Endoscopic ultrasound (EUS)-guided fine-needle aspiration (FNA) is a well-established method for specimen acquisition in suspected pancreatic malignancies. However, the role of EUS-FNA for, non-focal, non-neoplastic, benign pancreatic diseases such as chronic pancreatitis and autoimmune pancreatitis is diminished by the sample inadequacy and architectural distortion. This is evaded by histologic core biopsies obtained through newer generation EUS-fine needle biopsy (EUS-FNB). This pilot study aimed to evaluate the feasibility, safety, and diagnostic yield of EUS-FNB for non-focal, benign, pancreatic parenchymal diseases. This is a retrospective analysis of a prospectively collected database of all patients who underwent EUS-FNB for suspected non-focal, benign, parenchymal pancreatic disease at a single tertiary-care referral center from 10/04/2016 to 10/16/2019. We abstracted and analyzed patient demographics, EUS findings, histopathology, clinical management, and follow-up data. A total of 12 EUS-guided FNB were performed using a 22-gauge needle (83.3% (n=10) with Acquire (Boston Scientific, Natick, MA) needle and 2 with SharkCore (Medtronic Corp., Boston, MA) needle) for suspected non-focal, benign, parenchymal pancreatic disease during the study period. Eleven patients (mean age 39.1±20 years; 54% females) were included in this study. Transgastric (87%) or transduodenal (13%) EUS-FNB was successful in all patients (technical success: 100%). The mean number of FNB passes was 1.7 (median 2, range 1-3) (Figure 1). EUS-FNB provided pancreatic tissue cores that were adequate for histopathological diagnosis in all cases. The mean length of the core biopsy specimen obtained was 12±8.1 mm.
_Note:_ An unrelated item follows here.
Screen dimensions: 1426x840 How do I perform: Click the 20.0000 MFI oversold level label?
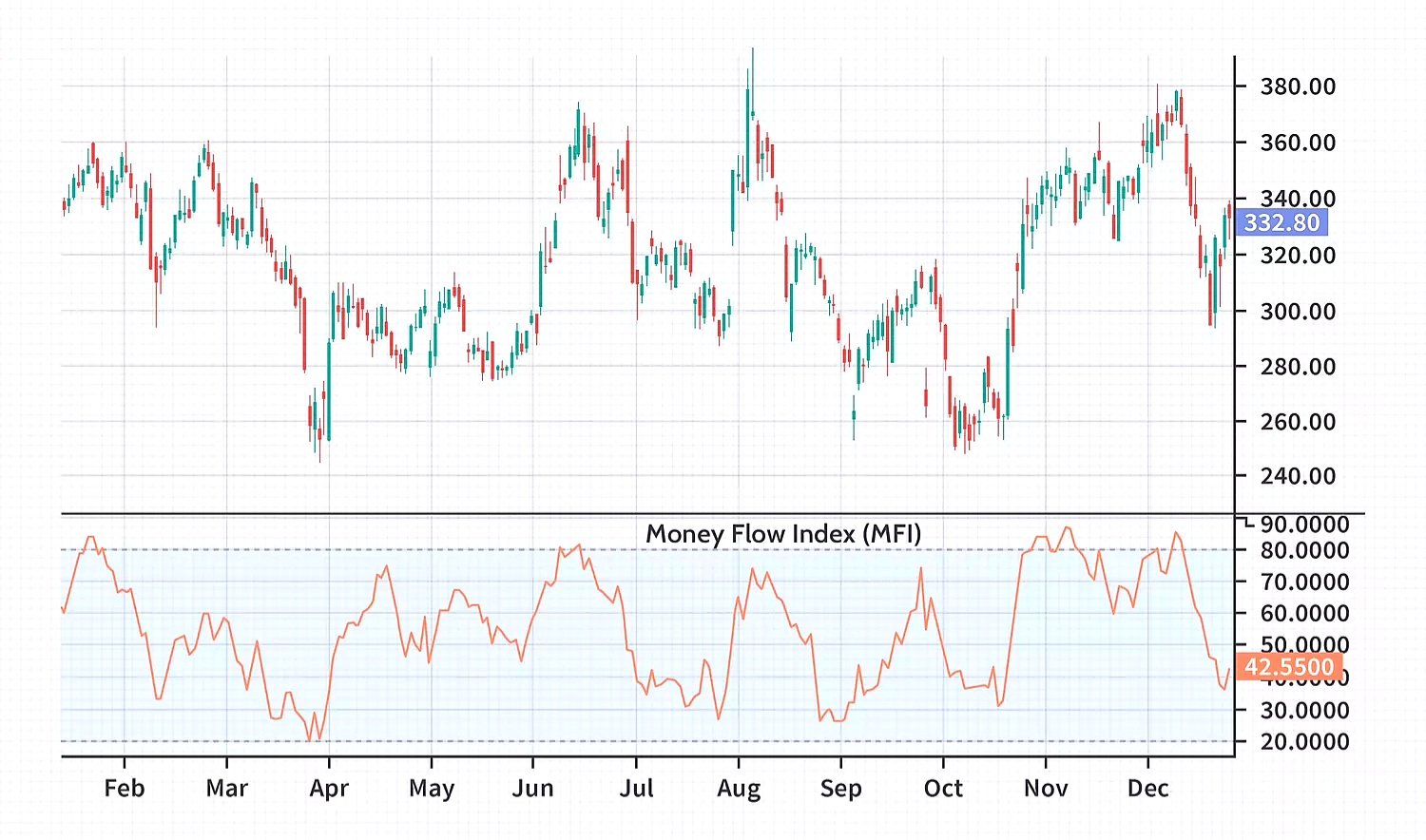1304,742
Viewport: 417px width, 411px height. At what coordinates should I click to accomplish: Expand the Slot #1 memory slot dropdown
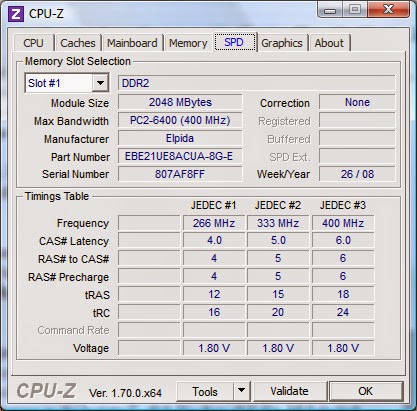pos(100,83)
Histopathologic diagnoses included: chronic pancreatitis in 4 (36.3%) patients, autoimmune pancreatitis (AIP) in 3 (27.3%), and parenchyma with no diagnostic abnormality in the remaining 4 patients (36.3%). Based on the histopathological diagnosis of AIP, 3 patients were treated with steroid therapy with excellent clinical response. No adverse events such as bleeding, perforation, or post-biopsy pancreatitis were observed during median follow-up of 8 months (range, 1-37; mean 15.6±15.5). EUS-guided FNB using the newer generation 22-gauge biopsy needle is a feasible and safe procedure and provides adequate pancreatic tissue specimen (core biopsy) in all cases for histopathological diagnosis of non-focal, benign, pancreatic parenchymal diseases.